### EXERCISE DETAILS
Below this line is a set of entries; quote exactly the lines from the line that contains "Viewport: 641px width, 299px height." to the line that contains "Task: Switch to the /obj/ropNET tab", both lines included.
====== INFORMATION SHOWN ======
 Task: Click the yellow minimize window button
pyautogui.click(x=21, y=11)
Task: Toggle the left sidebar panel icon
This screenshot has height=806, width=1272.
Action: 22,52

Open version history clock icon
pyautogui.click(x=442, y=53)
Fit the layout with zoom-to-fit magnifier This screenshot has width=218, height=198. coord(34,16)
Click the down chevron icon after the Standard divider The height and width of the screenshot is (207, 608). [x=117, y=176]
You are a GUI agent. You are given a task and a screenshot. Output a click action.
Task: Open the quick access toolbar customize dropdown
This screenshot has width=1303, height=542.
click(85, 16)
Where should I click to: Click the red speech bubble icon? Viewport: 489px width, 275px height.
======
====== INFORMATION SHOWN ======
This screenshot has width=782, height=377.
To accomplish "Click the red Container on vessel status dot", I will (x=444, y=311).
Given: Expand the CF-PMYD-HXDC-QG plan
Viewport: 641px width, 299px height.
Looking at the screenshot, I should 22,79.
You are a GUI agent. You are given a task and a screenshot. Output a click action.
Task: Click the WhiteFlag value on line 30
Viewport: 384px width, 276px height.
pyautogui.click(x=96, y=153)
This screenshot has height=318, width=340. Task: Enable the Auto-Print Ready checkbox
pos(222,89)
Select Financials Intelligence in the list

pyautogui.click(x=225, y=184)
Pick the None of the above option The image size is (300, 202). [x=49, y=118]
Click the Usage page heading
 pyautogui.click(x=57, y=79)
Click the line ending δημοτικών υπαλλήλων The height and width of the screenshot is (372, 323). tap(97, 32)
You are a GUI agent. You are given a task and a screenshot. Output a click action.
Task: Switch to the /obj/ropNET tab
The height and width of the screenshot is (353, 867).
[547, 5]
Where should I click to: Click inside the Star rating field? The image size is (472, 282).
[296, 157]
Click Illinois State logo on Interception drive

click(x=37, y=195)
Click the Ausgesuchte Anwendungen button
======
### ANSWER TO THIS TASK
Viewport: 641px width, 299px height.
Looking at the screenshot, I should 22,79.
You are a GUI agent. You are given a task and a screenshot. Output a click action.
Task: Click the WhiteFlag value on line 30
Viewport: 384px width, 276px height.
pyautogui.click(x=96, y=153)
This screenshot has height=318, width=340. Task: Enable the Auto-Print Ready checkbox
pos(222,89)
Select Financials Intelligence in the list

pyautogui.click(x=225, y=184)
Pick the None of the above option The image size is (300, 202). [x=49, y=118]
Click the Usage page heading
 pyautogui.click(x=57, y=79)
Click the line ending δημοτικών υπαλλήλων The height and width of the screenshot is (372, 323). tap(97, 32)
You are a GUI agent. You are given a task and a screenshot. Output a click action.
Task: Switch to the /obj/ropNET tab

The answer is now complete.